··· BEREITGESTELLTER TEXT ···

Steinmeier betont gegenüber Erdogan deutsche Nahost-Position

Der türkische Präsident Recep Tayyip Erdogan ist am Freitagnachmittag von Bundespräsident Frank-Walter Steinmeier am Schloss Bellevue empfangen worden. Steinmeier und Erdogan begrüßten sich mit Handschlag, danach trug sich der türkische Präsident in das Gästebuch von Schloss Bellevue ein.

Recep Tayyip Erdogan (l), Präsident der Türkei, wird von Bundespräsident Frank-Walter Steinmeier begrüßt.
Recep Tayyip Erdogan (l), Präsident der Türkei, wird von Bundespräsident Frank-Walter Steinmeier begrüßt.

Bundespräsident Frank-Walter Steinmeier hat in einem Gespräch mit dem türkischen Präsidenten Recep Tayyip Erdogan die deutsche Position im Nahost-Konflikt «mit Nachdruck deutlich gemacht». Das teilte das Bundespräsidialamt am Freitag nach dem Gespräch in Berlin mit. «Der Bundespräsident hat die Einstufung des Überfalls der Hamas auf Israel als Terrorangriff und der Hamas als Terrororganisation unterstrichen. Er hat das Existenzrecht Israels sowie sein Recht auf Selbstverteidigung herausgehoben.»

···

**ZU ERLEDIGENDE AUFGABEN**.
- 1) Kopieren Sie aus dem Bericht über Erdogans Empfang im Schloss Bellevue alles von „Steinmeier betont gegenüber“ bis hinunter zu „Schloss Bellevue ein.“.
- 2) Was tat der türkische Präsident laut dem Bericht über Erdogans Empfang im Schloss Bellevue unmittelbar nach der Begrüßung mit Handschlag?

··· VORLIEGENDE EINTRÄGE ···

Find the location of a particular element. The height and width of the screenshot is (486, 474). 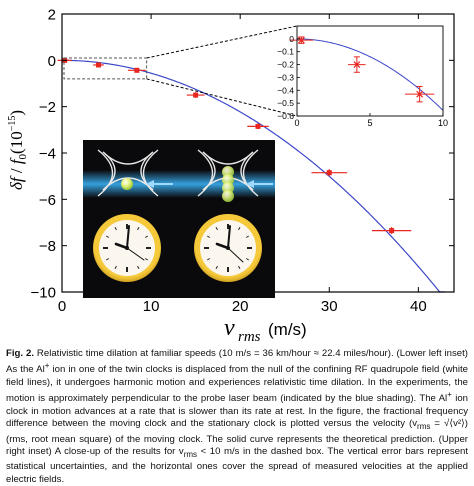

x-axis-label: v rms (m/s) is located at coordinates (266, 330).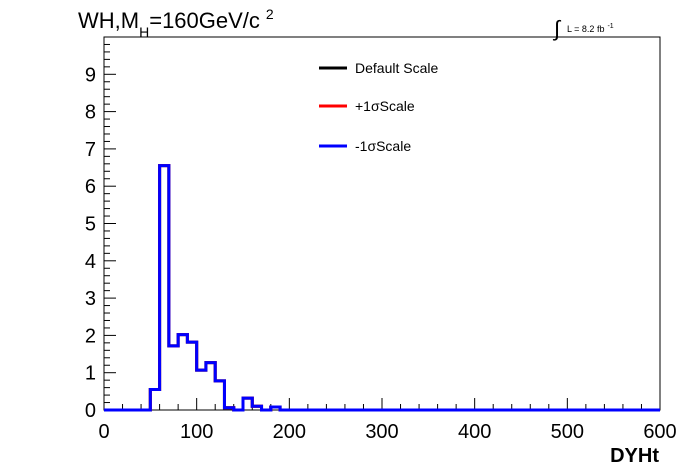  I want to click on x-tick-label: 500, so click(568, 432).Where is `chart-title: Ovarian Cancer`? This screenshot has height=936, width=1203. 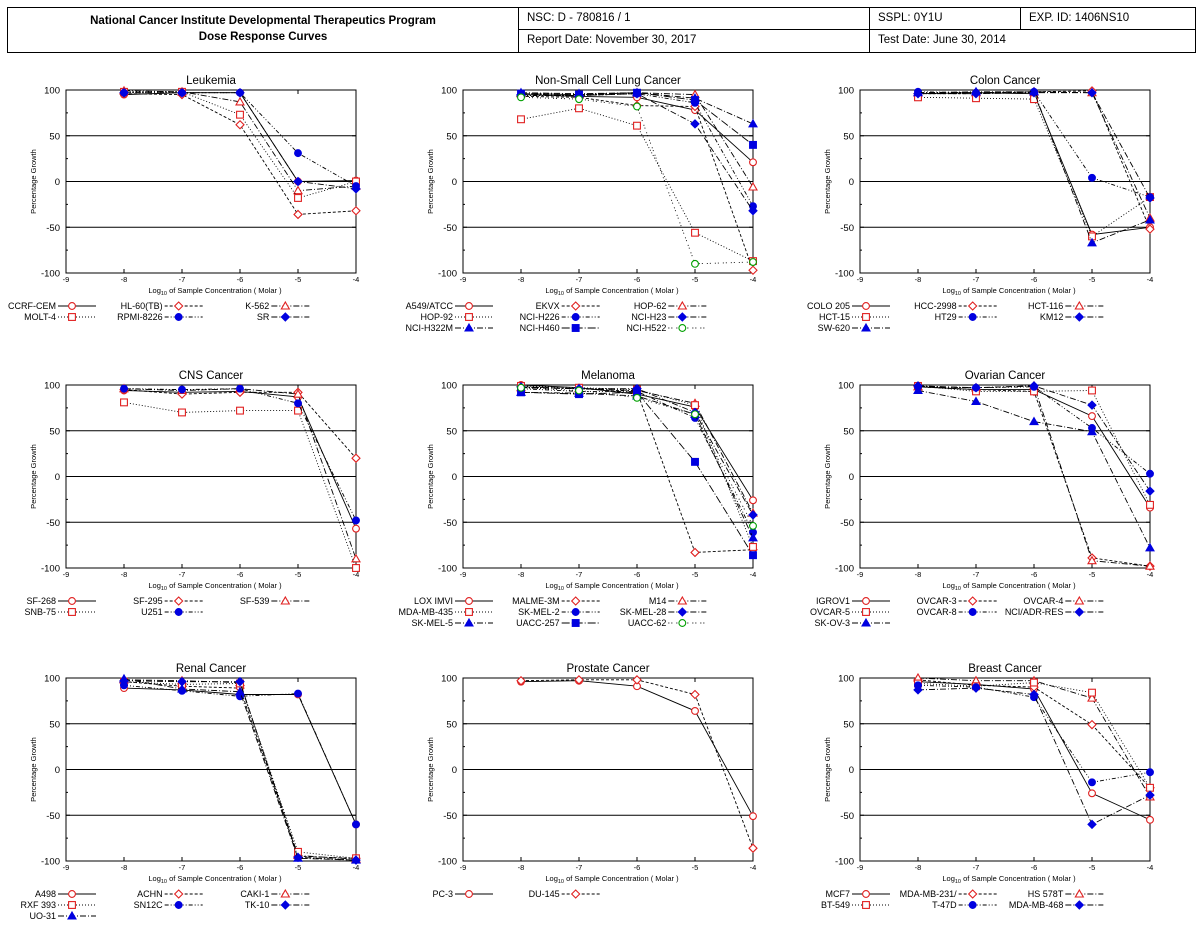
chart-title: Ovarian Cancer is located at coordinates (1006, 376).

···

**LÖSUNGEN DER AUFGABEN**.
- 1)
Steinmeier betont gegenüber Erdogan deutsche Nahost-Position

Der türkische Präsident Recep Tayyip Erdogan ist am Freitagnachmittag von Bundespräsident Frank-Walter Steinmeier am Schloss Bellevue empfangen worden. Steinmeier und Erdogan begrüßten sich mit Handschlag, danach trug sich der türkische Präsident in das Gästebuch von Schloss Bellevue ein.

- 2) Er trug sich in das Gästebuch von Schloss Bellevue ein.